__GIVEN DATA__:

⁂

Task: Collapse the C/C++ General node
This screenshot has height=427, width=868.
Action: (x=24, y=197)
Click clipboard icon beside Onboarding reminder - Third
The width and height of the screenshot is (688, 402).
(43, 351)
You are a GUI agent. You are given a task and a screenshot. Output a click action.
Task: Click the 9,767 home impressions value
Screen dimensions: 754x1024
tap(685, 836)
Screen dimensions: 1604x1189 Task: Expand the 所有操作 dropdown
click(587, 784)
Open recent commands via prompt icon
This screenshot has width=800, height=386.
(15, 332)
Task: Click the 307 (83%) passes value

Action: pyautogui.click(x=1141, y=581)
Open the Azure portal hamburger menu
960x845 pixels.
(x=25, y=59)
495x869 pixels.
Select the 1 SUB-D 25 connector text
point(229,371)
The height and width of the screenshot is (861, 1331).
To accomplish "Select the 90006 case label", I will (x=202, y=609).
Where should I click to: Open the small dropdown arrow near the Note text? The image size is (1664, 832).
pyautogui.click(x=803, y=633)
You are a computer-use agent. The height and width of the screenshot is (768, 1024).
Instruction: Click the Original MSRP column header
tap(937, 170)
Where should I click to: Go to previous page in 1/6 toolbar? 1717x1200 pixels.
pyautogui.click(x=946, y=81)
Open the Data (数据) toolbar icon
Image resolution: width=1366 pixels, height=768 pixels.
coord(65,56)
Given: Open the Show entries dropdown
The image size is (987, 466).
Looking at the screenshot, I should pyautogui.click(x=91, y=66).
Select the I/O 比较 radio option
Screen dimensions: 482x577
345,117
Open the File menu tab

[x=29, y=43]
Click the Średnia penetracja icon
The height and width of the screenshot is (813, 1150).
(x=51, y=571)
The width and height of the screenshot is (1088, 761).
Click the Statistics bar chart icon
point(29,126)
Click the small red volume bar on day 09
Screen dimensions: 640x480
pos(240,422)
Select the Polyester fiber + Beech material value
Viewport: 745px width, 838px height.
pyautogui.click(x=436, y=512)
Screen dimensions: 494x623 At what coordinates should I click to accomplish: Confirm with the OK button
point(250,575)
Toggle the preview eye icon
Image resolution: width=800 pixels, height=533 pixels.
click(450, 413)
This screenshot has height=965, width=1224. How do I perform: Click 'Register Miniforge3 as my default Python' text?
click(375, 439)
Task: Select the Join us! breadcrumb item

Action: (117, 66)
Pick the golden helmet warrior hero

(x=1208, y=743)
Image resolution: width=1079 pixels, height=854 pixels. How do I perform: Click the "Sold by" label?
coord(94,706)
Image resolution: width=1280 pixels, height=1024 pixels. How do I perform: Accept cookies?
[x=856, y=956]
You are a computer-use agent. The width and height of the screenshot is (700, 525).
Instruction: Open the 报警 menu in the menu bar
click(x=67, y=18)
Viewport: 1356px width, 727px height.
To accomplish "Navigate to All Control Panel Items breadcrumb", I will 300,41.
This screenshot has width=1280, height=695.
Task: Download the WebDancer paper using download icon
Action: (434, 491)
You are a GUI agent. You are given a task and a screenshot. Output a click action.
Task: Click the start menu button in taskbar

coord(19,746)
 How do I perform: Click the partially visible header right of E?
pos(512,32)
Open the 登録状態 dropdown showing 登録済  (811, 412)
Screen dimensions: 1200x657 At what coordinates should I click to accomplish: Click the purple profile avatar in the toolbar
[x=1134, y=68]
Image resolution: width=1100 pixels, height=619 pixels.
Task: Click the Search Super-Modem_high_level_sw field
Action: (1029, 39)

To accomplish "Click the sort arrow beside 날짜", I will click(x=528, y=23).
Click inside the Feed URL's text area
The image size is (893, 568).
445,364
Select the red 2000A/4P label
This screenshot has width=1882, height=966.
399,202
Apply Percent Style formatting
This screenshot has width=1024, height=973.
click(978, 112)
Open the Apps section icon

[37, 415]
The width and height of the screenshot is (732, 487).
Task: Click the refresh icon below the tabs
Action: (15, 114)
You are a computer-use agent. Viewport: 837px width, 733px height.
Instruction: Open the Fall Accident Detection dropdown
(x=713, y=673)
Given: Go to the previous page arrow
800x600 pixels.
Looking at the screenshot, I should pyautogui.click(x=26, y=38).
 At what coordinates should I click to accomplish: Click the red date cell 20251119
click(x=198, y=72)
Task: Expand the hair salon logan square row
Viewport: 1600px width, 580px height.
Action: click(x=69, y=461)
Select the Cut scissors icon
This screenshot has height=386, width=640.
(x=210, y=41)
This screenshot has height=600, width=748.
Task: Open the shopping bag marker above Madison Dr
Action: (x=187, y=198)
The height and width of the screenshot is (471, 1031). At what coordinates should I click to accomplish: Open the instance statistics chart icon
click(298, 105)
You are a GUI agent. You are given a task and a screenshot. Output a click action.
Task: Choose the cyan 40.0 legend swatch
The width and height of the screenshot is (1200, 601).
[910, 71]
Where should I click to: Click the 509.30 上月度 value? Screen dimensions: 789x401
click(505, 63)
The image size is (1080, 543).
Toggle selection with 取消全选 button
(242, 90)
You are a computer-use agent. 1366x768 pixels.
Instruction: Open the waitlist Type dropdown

⁂

__EXERCISE OBJECTIVE__: Your reply should consist of the records, duplicated exactly.

__REPLY__:
Task: Collapse the C/C++ General node
This screenshot has height=427, width=868.
Action: (x=24, y=197)
Click clipboard icon beside Onboarding reminder - Third
The width and height of the screenshot is (688, 402).
(43, 351)
You are a GUI agent. You are given a task and a screenshot. Output a click action.
Task: Click the 9,767 home impressions value
Screen dimensions: 754x1024
tap(685, 836)
Screen dimensions: 1604x1189 Task: Expand the 所有操作 dropdown
click(587, 784)
Open recent commands via prompt icon
This screenshot has width=800, height=386.
(15, 332)
Task: Click the 307 (83%) passes value

Action: pyautogui.click(x=1141, y=581)
Open the Azure portal hamburger menu
960x845 pixels.
(x=25, y=59)
495x869 pixels.
Select the 1 SUB-D 25 connector text
point(229,371)
The height and width of the screenshot is (861, 1331).
To accomplish "Select the 90006 case label", I will (x=202, y=609).
Where should I click to: Open the small dropdown arrow near the Note text? The image size is (1664, 832).
pyautogui.click(x=803, y=633)
You are a computer-use agent. The height and width of the screenshot is (768, 1024).
Instruction: Click the Original MSRP column header
tap(937, 170)
Where should I click to: Go to previous page in 1/6 toolbar? 1717x1200 pixels.
pyautogui.click(x=946, y=81)
Open the Data (数据) toolbar icon
Image resolution: width=1366 pixels, height=768 pixels.
coord(65,56)
Given: Open the Show entries dropdown
The image size is (987, 466).
Looking at the screenshot, I should pyautogui.click(x=91, y=66).
Select the I/O 比较 radio option
Screen dimensions: 482x577
345,117
Open the File menu tab

[x=29, y=43]
Click the Średnia penetracja icon
The height and width of the screenshot is (813, 1150).
(x=51, y=571)
The width and height of the screenshot is (1088, 761).
Click the Statistics bar chart icon
point(29,126)
Click the small red volume bar on day 09
Screen dimensions: 640x480
pos(240,422)
Select the Polyester fiber + Beech material value
Viewport: 745px width, 838px height.
pyautogui.click(x=436, y=512)
Screen dimensions: 494x623 At what coordinates should I click to accomplish: Confirm with the OK button
point(250,575)
Toggle the preview eye icon
Image resolution: width=800 pixels, height=533 pixels.
click(450, 413)
This screenshot has height=965, width=1224. How do I perform: Click 'Register Miniforge3 as my default Python' text?
click(375, 439)
Task: Select the Join us! breadcrumb item

Action: (117, 66)
Pick the golden helmet warrior hero

(x=1208, y=743)
Image resolution: width=1079 pixels, height=854 pixels. How do I perform: Click the "Sold by" label?
coord(94,706)
Image resolution: width=1280 pixels, height=1024 pixels. How do I perform: Accept cookies?
[x=856, y=956]
You are a computer-use agent. The width and height of the screenshot is (700, 525).
Instruction: Open the 报警 menu in the menu bar
click(x=67, y=18)
Viewport: 1356px width, 727px height.
To accomplish "Navigate to All Control Panel Items breadcrumb", I will 300,41.
This screenshot has width=1280, height=695.
Task: Download the WebDancer paper using download icon
Action: (434, 491)
You are a GUI agent. You are given a task and a screenshot. Output a click action.
Task: Click the start menu button in taskbar

coord(19,746)
 How do I perform: Click the partially visible header right of E?
pos(512,32)
Open the 登録状態 dropdown showing 登録済  (811, 412)
Screen dimensions: 1200x657 At what coordinates should I click to accomplish: Click the purple profile avatar in the toolbar
[x=1134, y=68]
Image resolution: width=1100 pixels, height=619 pixels.
Task: Click the Search Super-Modem_high_level_sw field
Action: (1029, 39)

To accomplish "Click the sort arrow beside 날짜", I will click(x=528, y=23).
Click inside the Feed URL's text area
The image size is (893, 568).
445,364
Select the red 2000A/4P label
This screenshot has width=1882, height=966.
399,202
Apply Percent Style formatting
This screenshot has width=1024, height=973.
click(978, 112)
Open the Apps section icon

[37, 415]
The width and height of the screenshot is (732, 487).
Task: Click the refresh icon below the tabs
Action: (15, 114)
You are a computer-use agent. Viewport: 837px width, 733px height.
Instruction: Open the Fall Accident Detection dropdown
(x=713, y=673)
Given: Go to the previous page arrow
800x600 pixels.
Looking at the screenshot, I should pyautogui.click(x=26, y=38).
 At what coordinates should I click to accomplish: Click the red date cell 20251119
click(x=198, y=72)
Task: Expand the hair salon logan square row
Viewport: 1600px width, 580px height.
Action: click(x=69, y=461)
Select the Cut scissors icon
This screenshot has height=386, width=640.
(x=210, y=41)
This screenshot has height=600, width=748.
Task: Open the shopping bag marker above Madison Dr
Action: (x=187, y=198)
The height and width of the screenshot is (471, 1031). At what coordinates should I click to accomplish: Open the instance statistics chart icon
click(298, 105)
You are a GUI agent. You are given a task and a screenshot. Output a click action.
Task: Choose the cyan 40.0 legend swatch
The width and height of the screenshot is (1200, 601).
[910, 71]
Where should I click to: Click the 509.30 上月度 value? Screen dimensions: 789x401
click(505, 63)
The image size is (1080, 543).
Toggle selection with 取消全选 button
(242, 90)
You are a computer-use agent. 1366x768 pixels.
Instruction: Open the waitlist Type dropdown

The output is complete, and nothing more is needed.